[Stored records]
━━━━━━━━━━━━━━━━━━━━

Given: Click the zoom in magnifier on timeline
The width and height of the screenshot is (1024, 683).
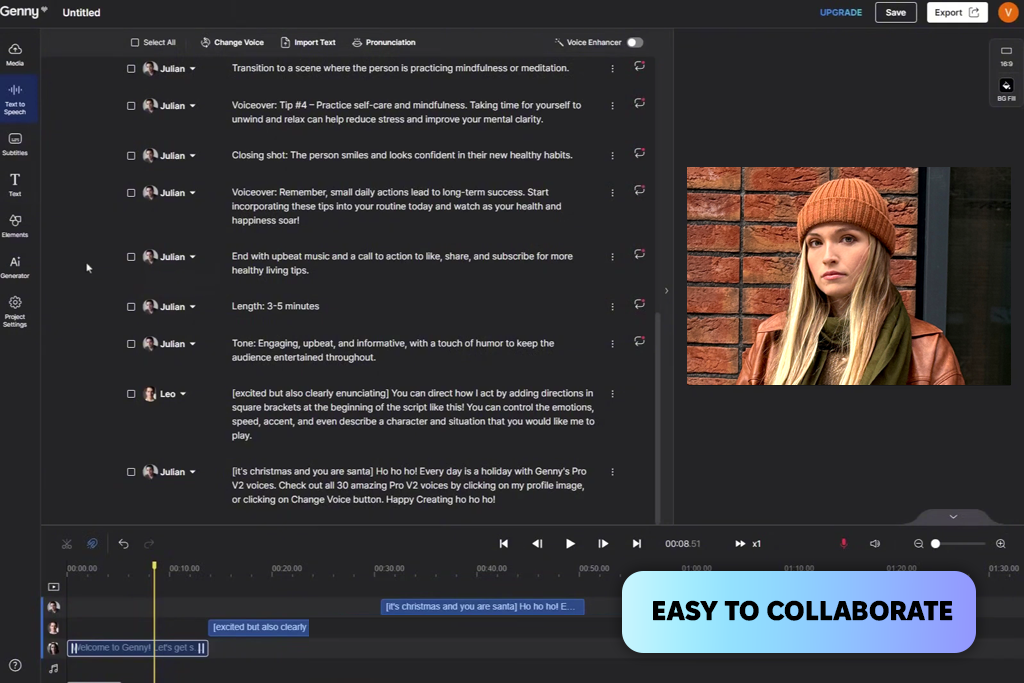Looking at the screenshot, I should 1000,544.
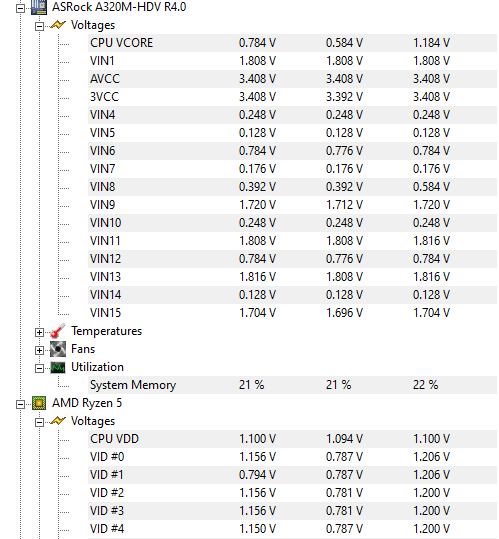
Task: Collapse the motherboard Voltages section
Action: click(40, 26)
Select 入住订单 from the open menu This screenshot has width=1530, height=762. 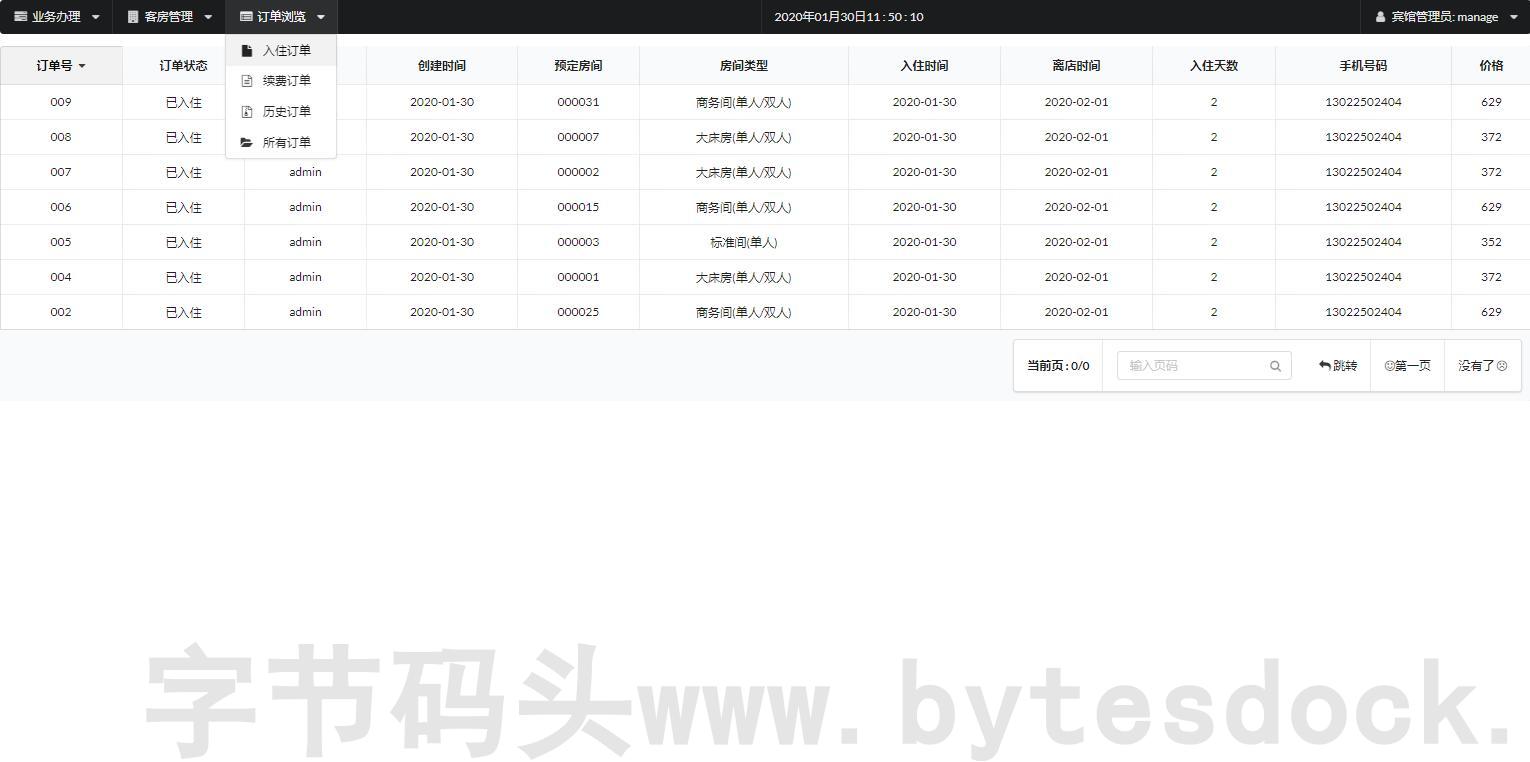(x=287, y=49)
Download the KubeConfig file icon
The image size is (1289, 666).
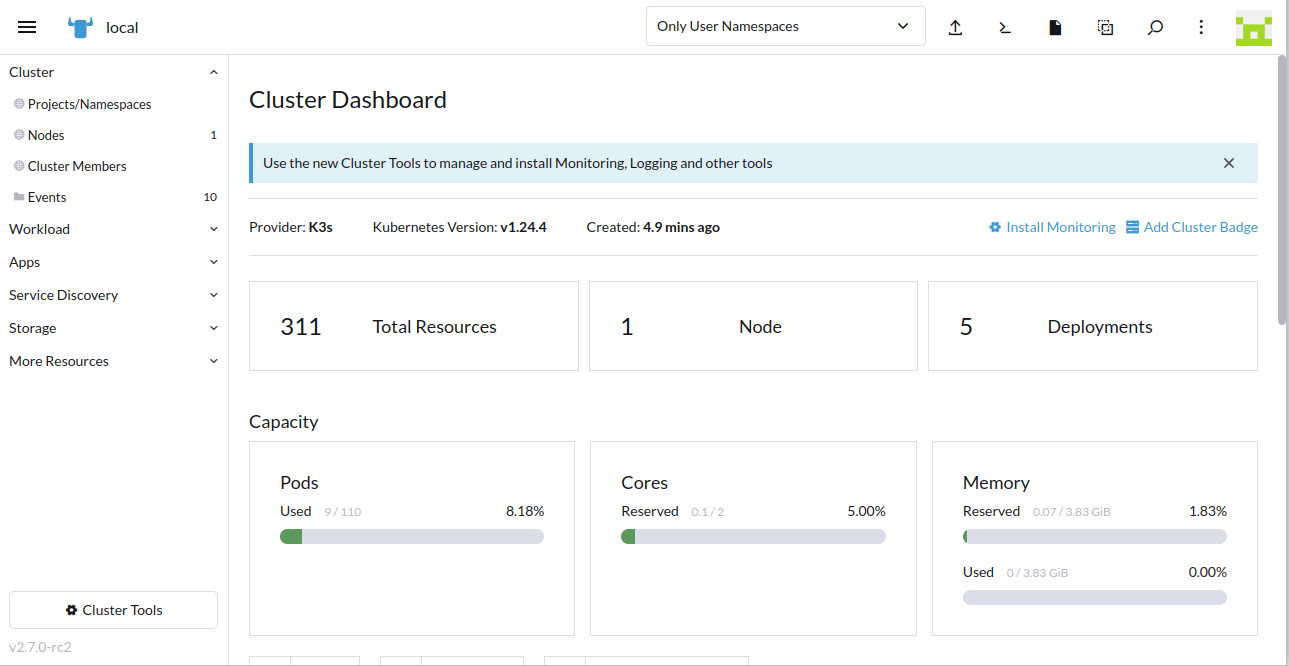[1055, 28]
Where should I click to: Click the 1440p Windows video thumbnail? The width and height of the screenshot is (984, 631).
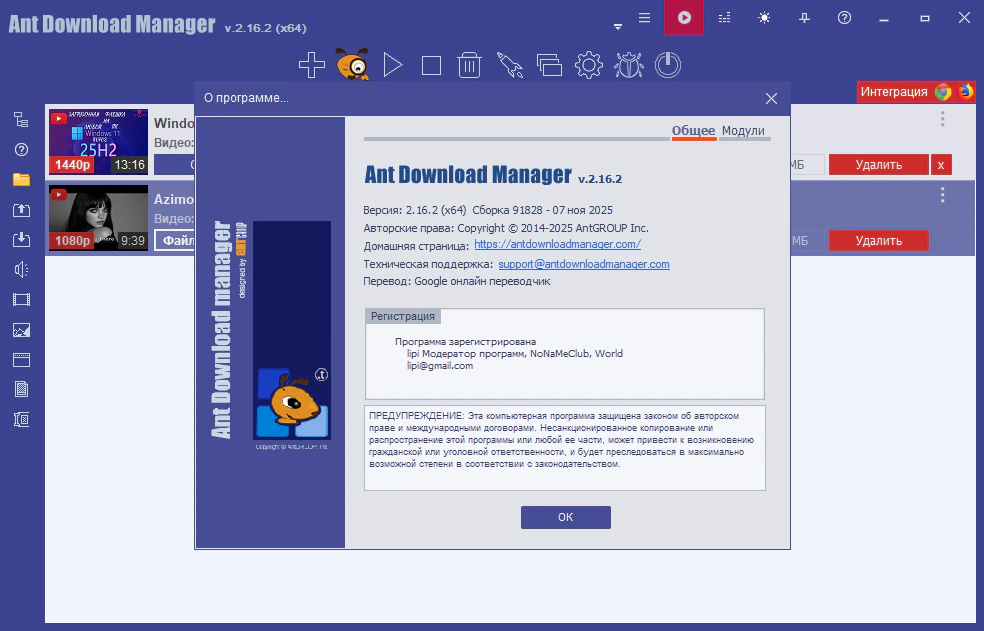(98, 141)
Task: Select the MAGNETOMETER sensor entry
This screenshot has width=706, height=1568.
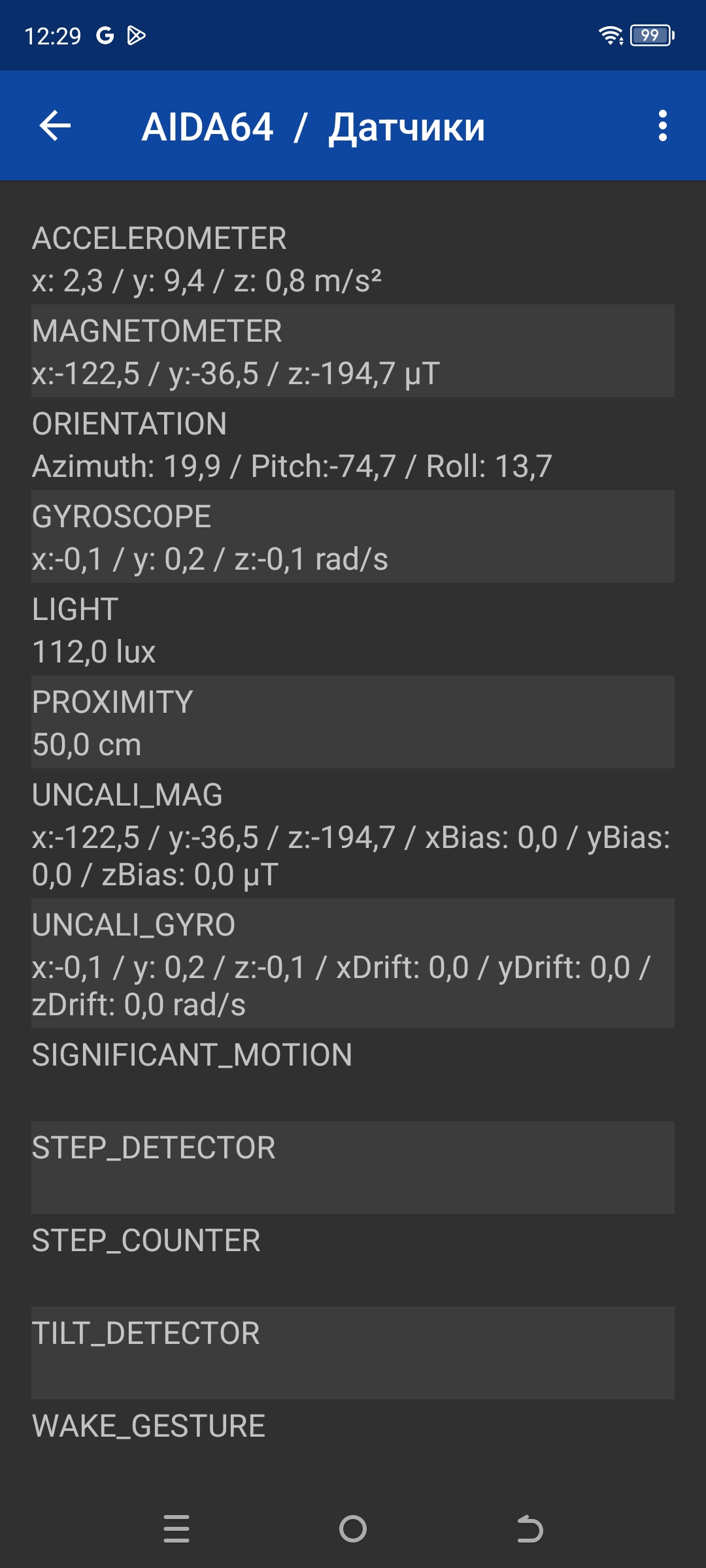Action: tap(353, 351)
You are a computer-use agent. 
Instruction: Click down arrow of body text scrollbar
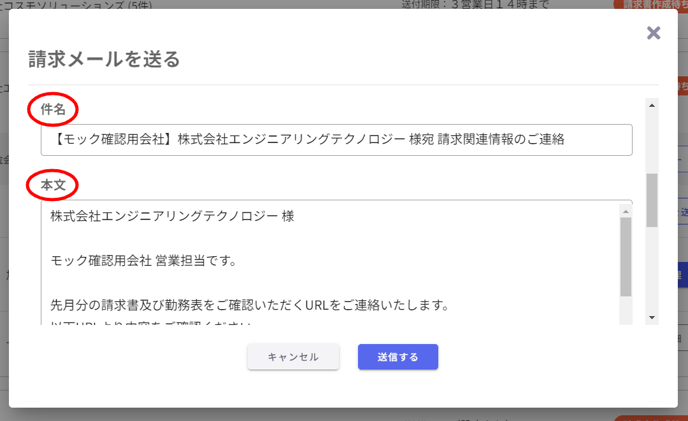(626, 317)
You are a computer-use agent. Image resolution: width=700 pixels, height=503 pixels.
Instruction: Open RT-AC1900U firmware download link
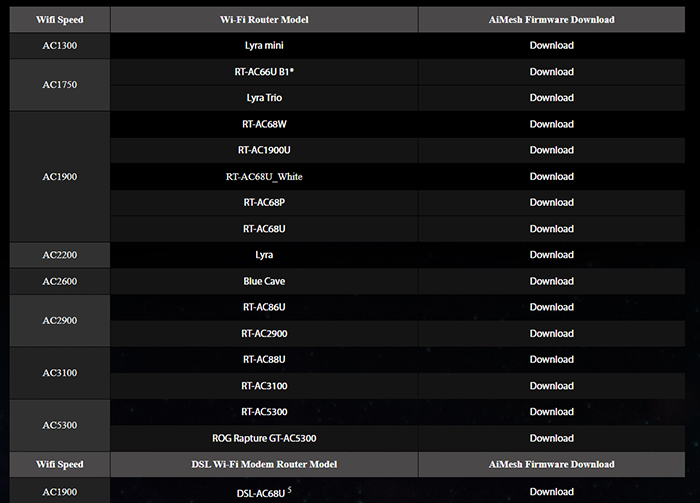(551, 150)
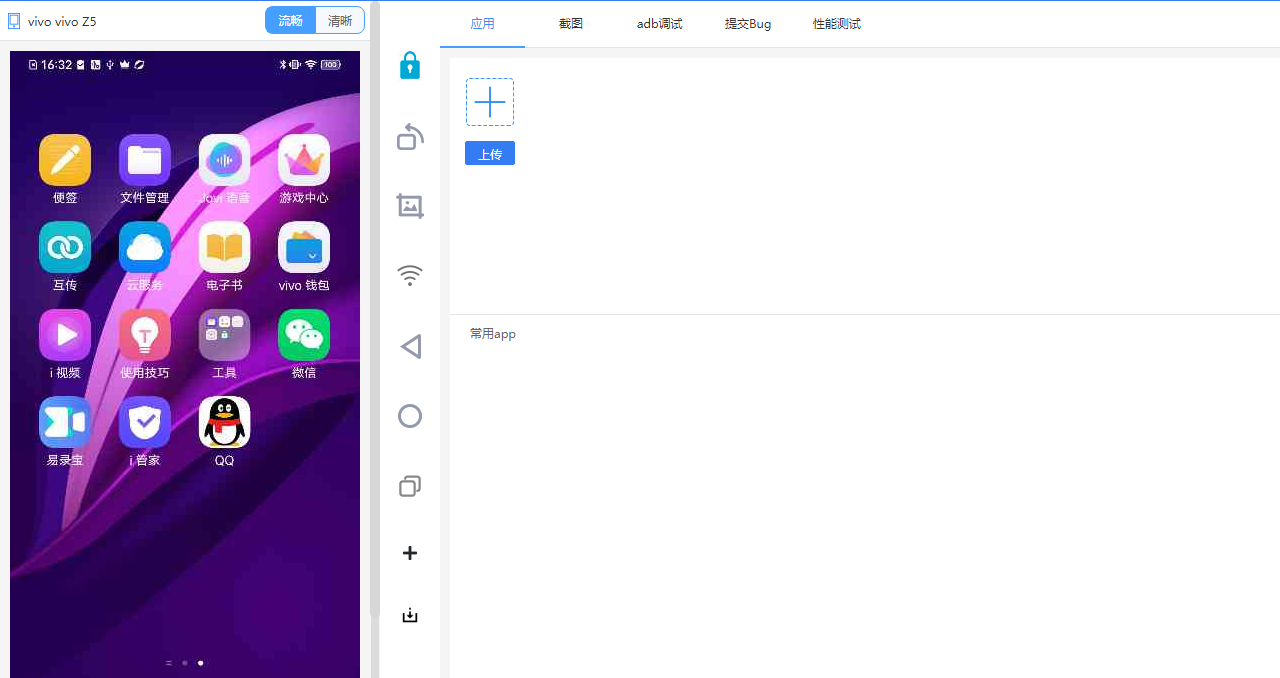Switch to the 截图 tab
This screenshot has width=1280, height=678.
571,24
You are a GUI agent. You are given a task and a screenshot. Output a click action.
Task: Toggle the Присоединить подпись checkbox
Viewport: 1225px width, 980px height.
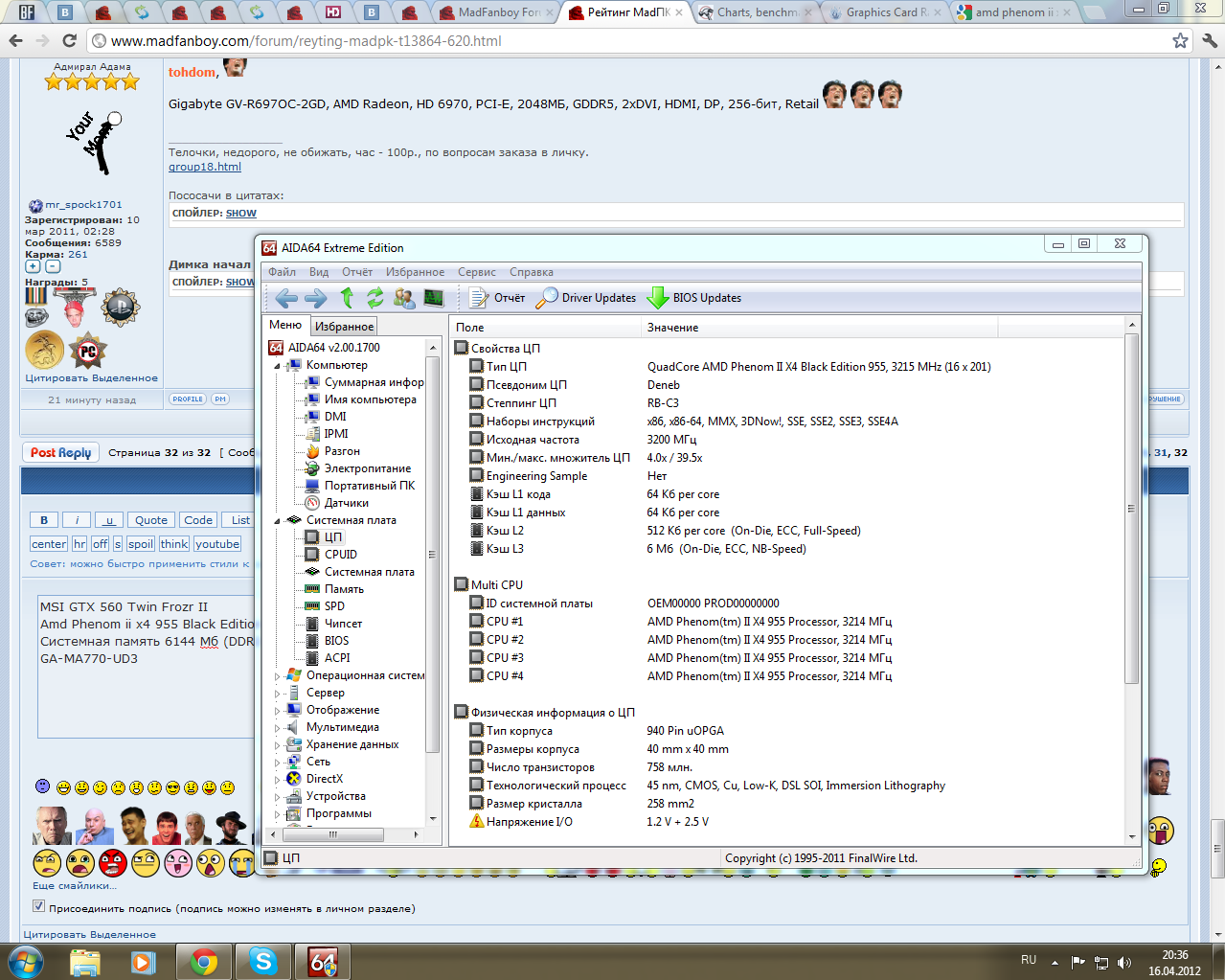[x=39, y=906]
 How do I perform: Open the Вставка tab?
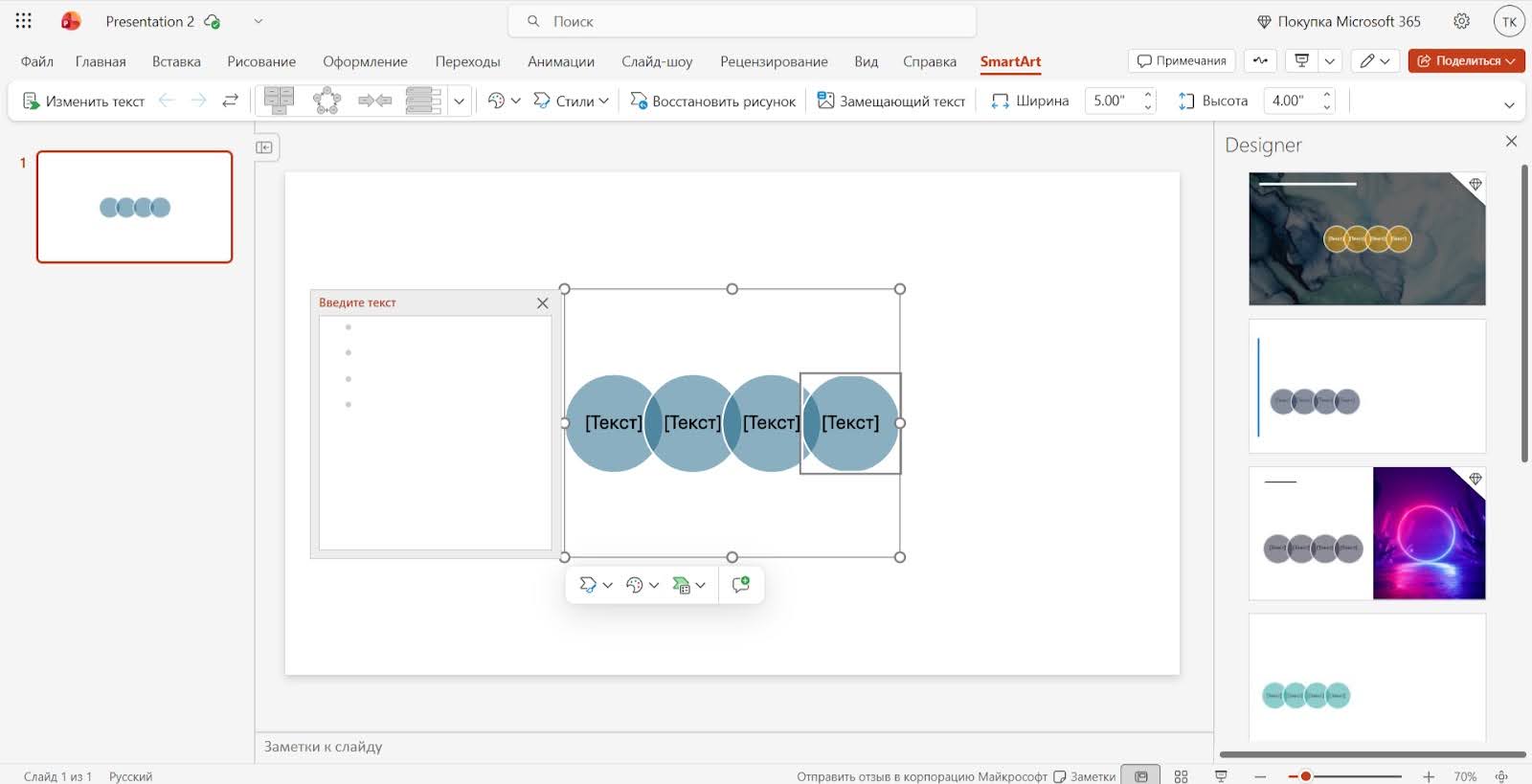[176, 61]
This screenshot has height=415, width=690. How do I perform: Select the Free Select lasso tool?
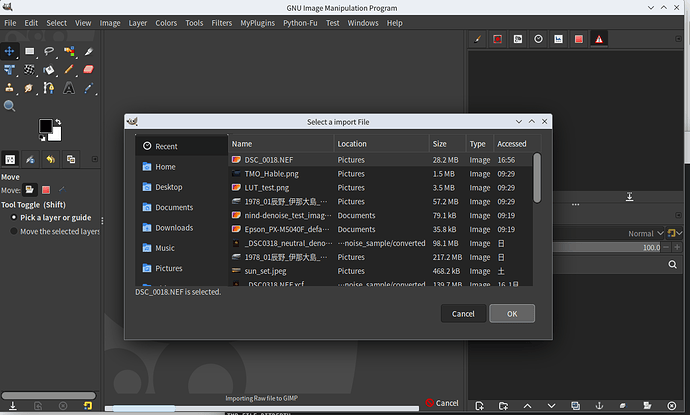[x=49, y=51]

━━━━━━━━━━━━━━━━━━━━

# Exercise requirements
Please retype, exactly and only, the lines from the one holding "The image size is (1289, 666)." to the end of the entries, both ends included, without any pictures.

# Output of the task
The image size is (1289, 666).
[1055, 28]
Where should I click to: Click the 1440p Windows video thumbnail? The width and height of the screenshot is (984, 631).
(98, 141)
Task: Select the MAGNETOMETER sensor entry
This screenshot has width=706, height=1568.
Action: tap(353, 351)
You are a computer-use agent. 
Instruction: Click down arrow of body text scrollbar
(626, 317)
You are a computer-use agent. Image resolution: width=700 pixels, height=503 pixels.
Instruction: Open RT-AC1900U firmware download link
(551, 150)
Switch to the 截图 tab
This screenshot has width=1280, height=678.
571,24
You are a GUI agent. You are given a task and a screenshot. Output a click action.
Task: Toggle the Присоединить подпись checkbox
Viewport: 1225px width, 980px height.
[x=39, y=906]
 How do I perform: Open the Вставка tab?
[176, 61]
This screenshot has height=415, width=690. How do I perform: Select the Free Select lasso tool?
[x=49, y=51]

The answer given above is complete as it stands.